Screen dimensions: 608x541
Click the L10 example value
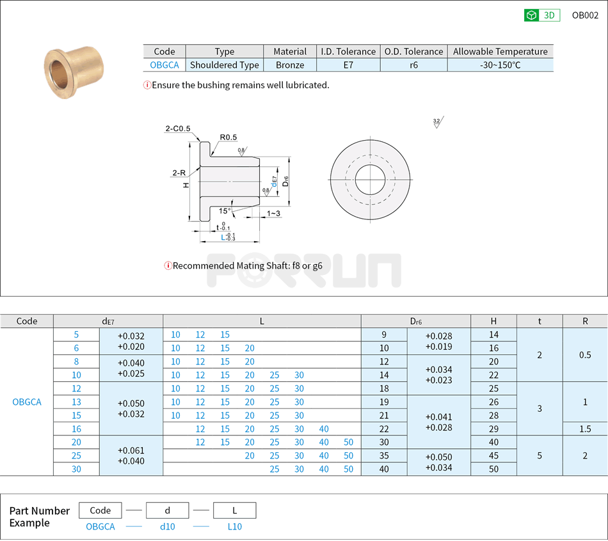coord(234,526)
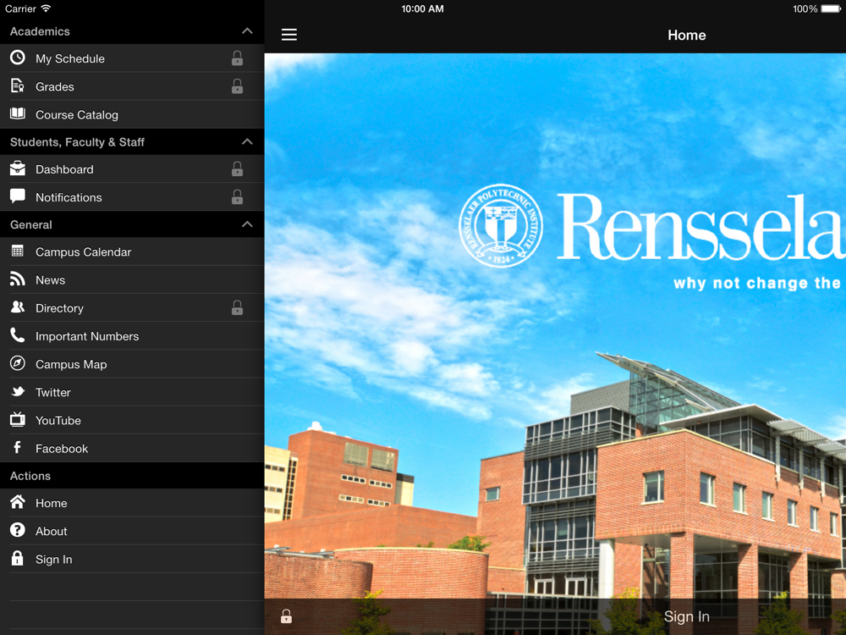Tap the padlock beside Directory
Viewport: 846px width, 635px height.
click(x=237, y=308)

[What to do] All entries should be given again exactly, except that pictures are to be excluded.

[Output below]
Screen dimensions: 608x541
Click the L10 example value
coord(234,526)
Tap the padlock beside Directory
Viewport: 846px width, 635px height.
click(x=237, y=308)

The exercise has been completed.